++++ Exercise inputs

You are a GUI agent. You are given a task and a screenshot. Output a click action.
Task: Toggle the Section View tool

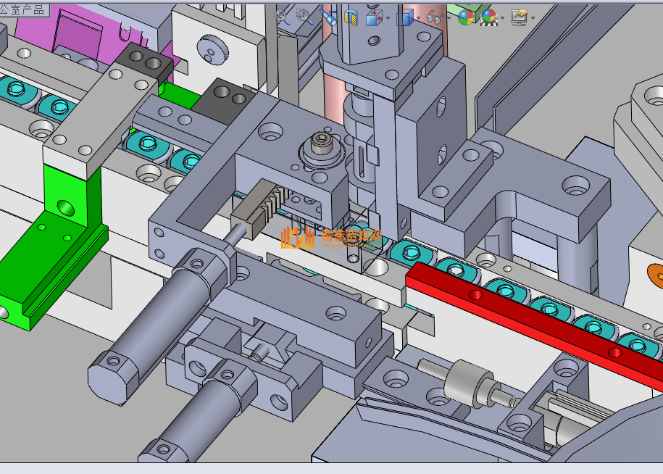coord(351,17)
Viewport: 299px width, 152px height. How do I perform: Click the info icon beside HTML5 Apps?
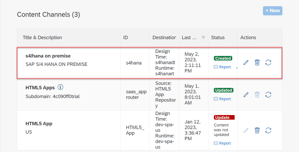61,87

++++++++

## Required action
No images belong in the copy. Transcribe every record exactly.

## The completed task
You are a GUI agent. You are given a task and a screenshot. Output a click action.
Task: Toggle the Section View tool

coord(351,17)
Viewport: 299px width, 152px height. How do I perform: Click the info icon beside HTML5 Apps?
61,87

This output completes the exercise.